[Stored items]

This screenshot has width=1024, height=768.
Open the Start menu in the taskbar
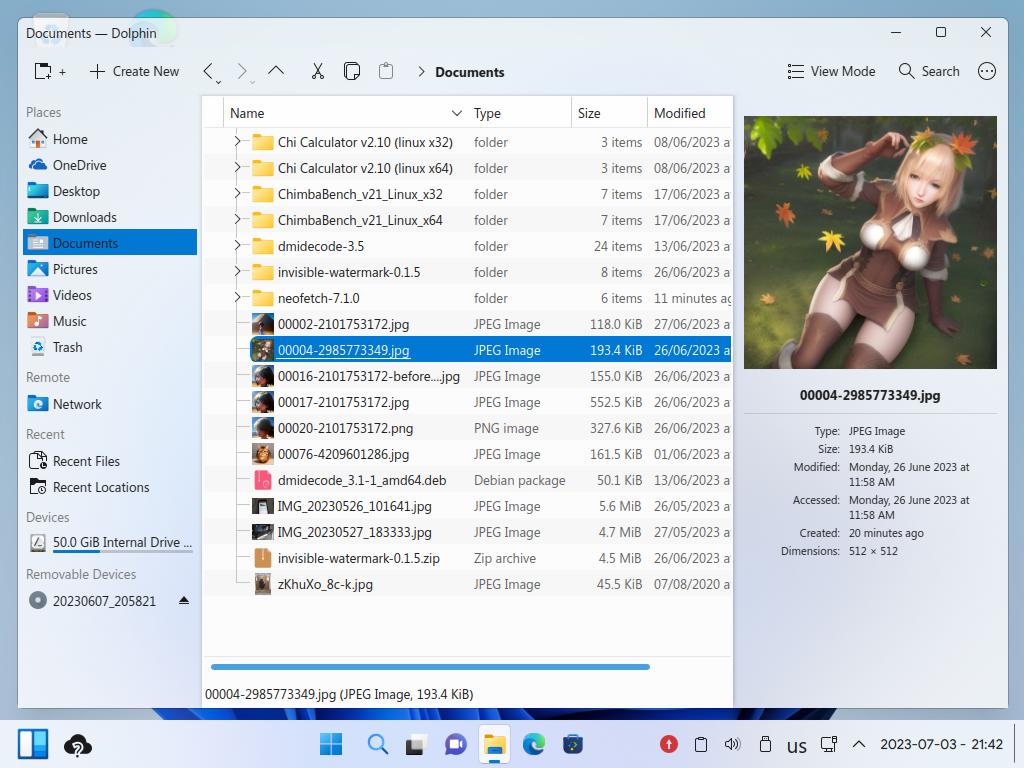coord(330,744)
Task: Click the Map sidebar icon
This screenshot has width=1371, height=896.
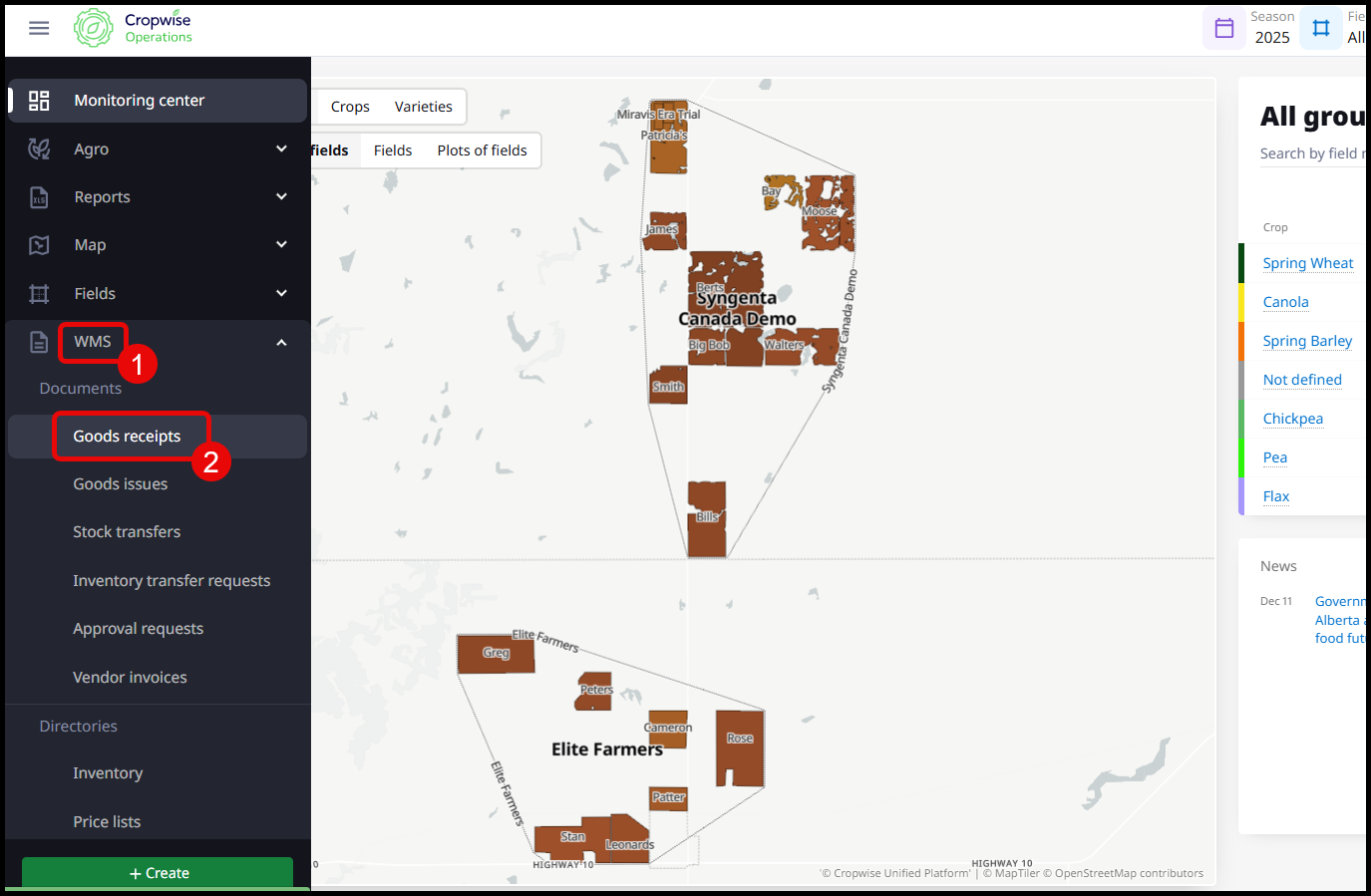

Exercise: The answer must be the exact lines from the line with "Open the Start menu in the taskbar" to the final line of the data, both ends included, with no pictures.

Answer to this exercise:
Open the Start menu in the taskbar
coord(330,744)
Task: Click the Map sidebar icon
This screenshot has width=1371, height=896.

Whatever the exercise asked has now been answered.